C-35. Ask yourself

It may well seem paradoxical, perhaps even nonsensical, to ask questions of oneself if one is in need of information. (Although the non-responsiveness, and sometimes the resistance, of others to being questioned can dissuade one from seeking information from them.) However there is nothing paradoxical or nonsensical about addressing questions to our self – if one doesn’t equate that with only asking questions about oneself. (Note the ambiguity of “Know thyself.” Know for oneself? Know by oneself? Know about oneself?)

In our condition of incomplete instruction, because partial order is in the Nature of Things (III), being informed is only one resource (and that subject to the risk of misinformation and/or misunderstanding). Self-informing is crucial, most notably for the composing we might do to achieve compositional, rather than just circumstantial change (II). We may talk of this in terms of curiosity and imagination, as we have been (C-33, C-34), but the crux of the matter is the needed capability, the capability that can be employed productively whether asking self or someone else a question.

This becomes salient educationally when we consider the worse-than-ironic relationship between trying to engage student curiosity and not doing very much to develop it. Elementary and secondary schools’ instruction-heavy regime (XI: learning/knowing > l) needs help to get and hold attention to instruction. But are they knocking at a door they themselves leave closed?

As noted before (App. IV), that which is elementary and needed for life and work in our communities is not all that basic. (Too much adopt and adapt, not enough adept.) The capability to inform oneself as well as to be informed is very basic. It is what the combined strength of cognition and communication (App.III) has laid the groundwork for. But cognition and communication need nurturing and exercise. They need more technological help than they have been getting.

Pointed questioning (X) offers such a technology. Based on cognition and communication capabilities, it gets us into the composing mode, prepared to build by adding something, by specifying the cognitive components – i.e., relating and relations, things and thingks as elements – that go into producing relationships. When developed, this capability not only enhances our inventive and creative efforts. It also improves our understanding of relationships already produced or discovered (newly discovered or not). It is both a path into the future and a guide into the past.

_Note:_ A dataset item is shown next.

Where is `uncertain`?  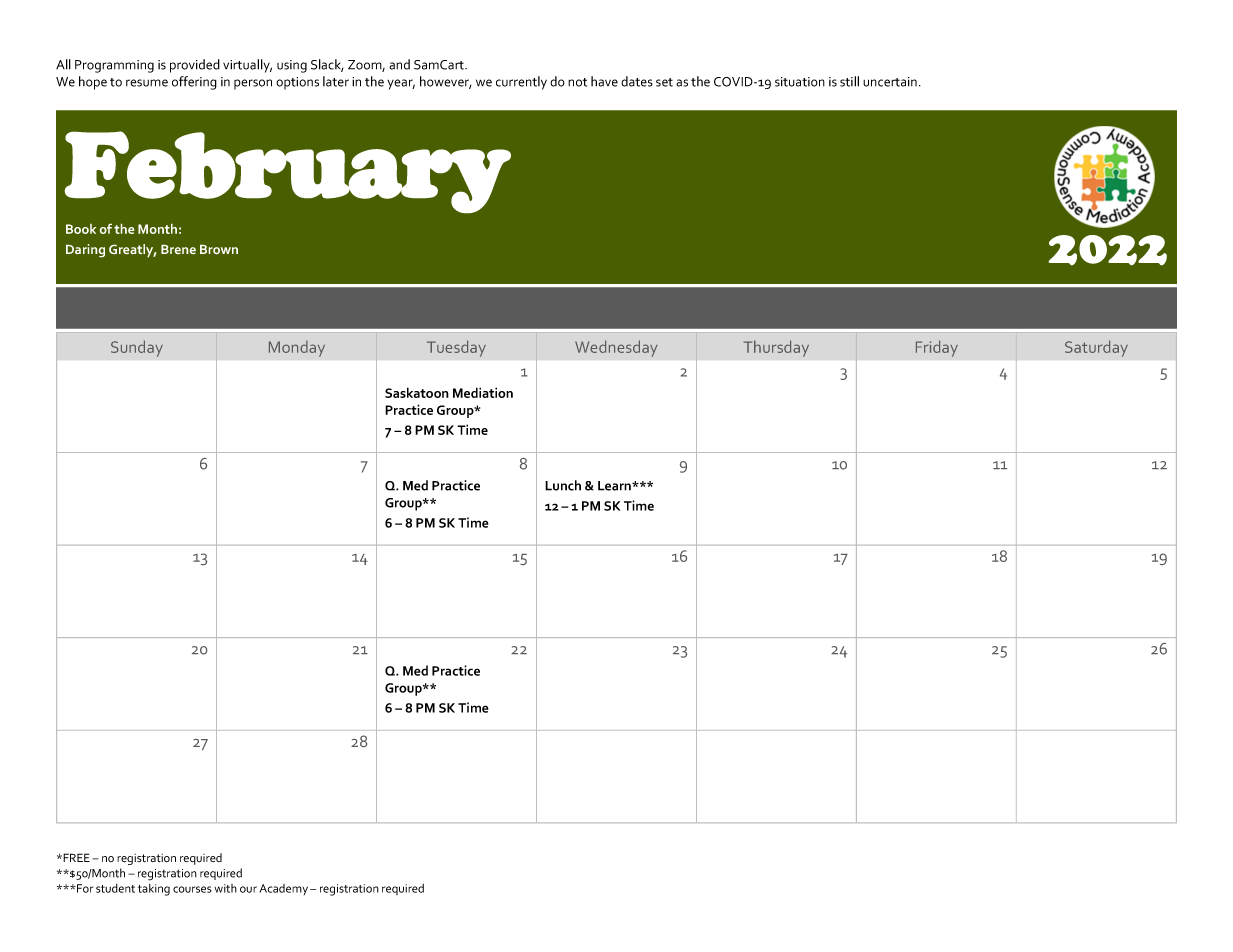 uncertain is located at coordinates (890, 82).
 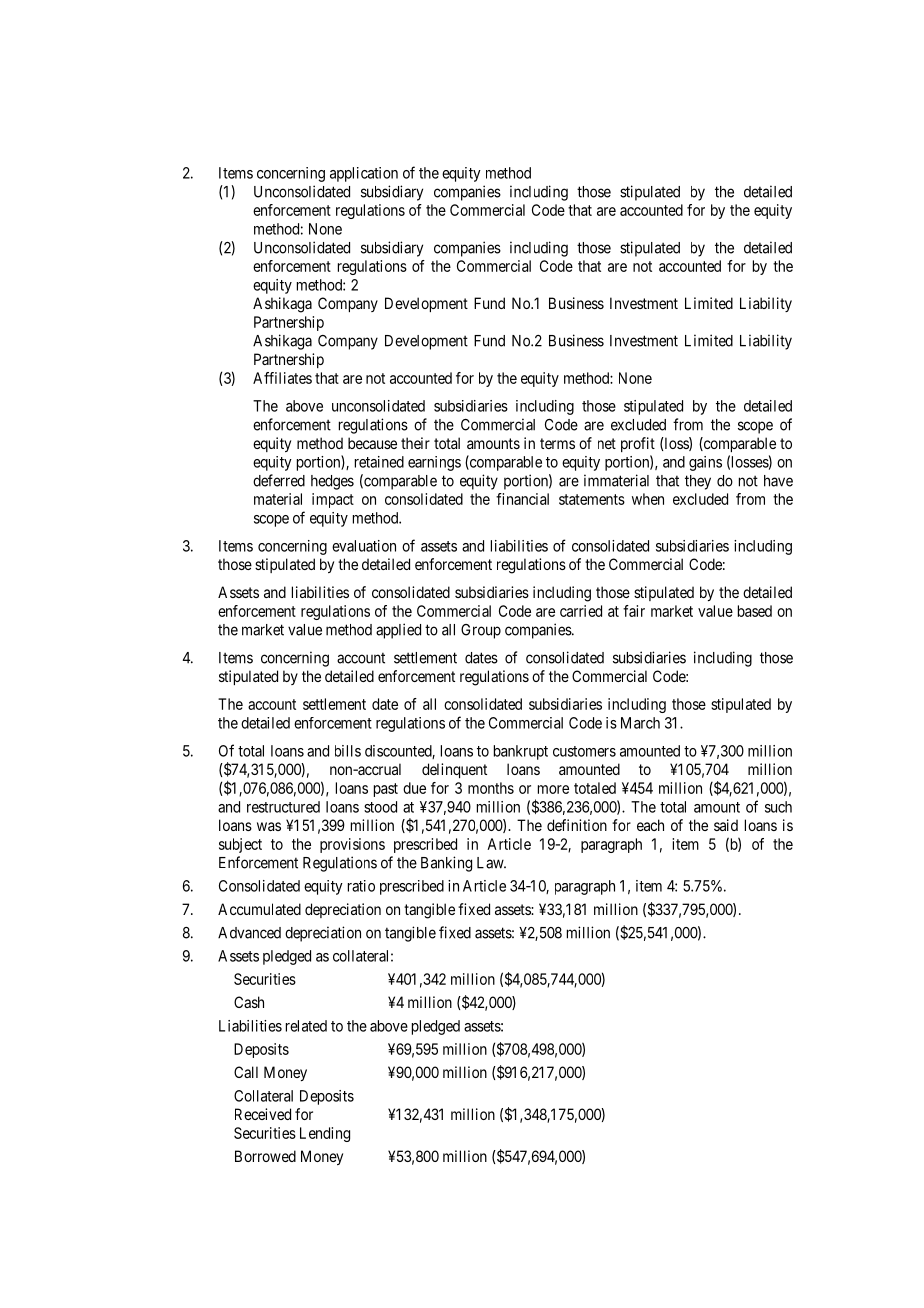 I want to click on Group, so click(x=481, y=631).
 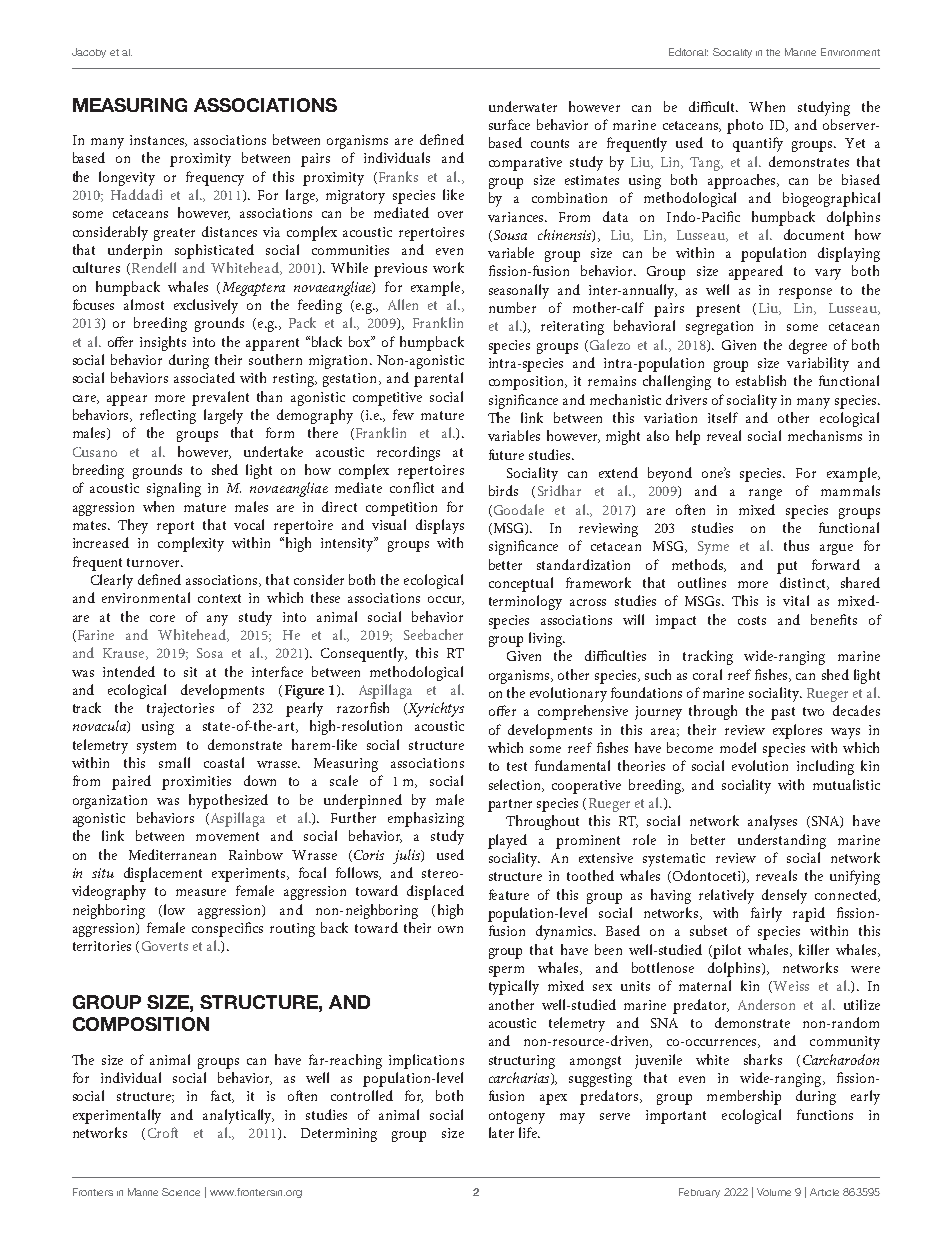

Asking yourself questions and developing the capability to better do so get directly at the behavioral problem (I:Pbeh), preparing us not just for the situations we encounter but also for situations of our own making. Our collective experience in solving situational problems has not paid enough attention to the behavioral problem – ex post facto lamenting of inadequacies excepted. (The dysfunctionality of that lamenting has been made greater by ascriptions then to responsibility instead of capability [XI].)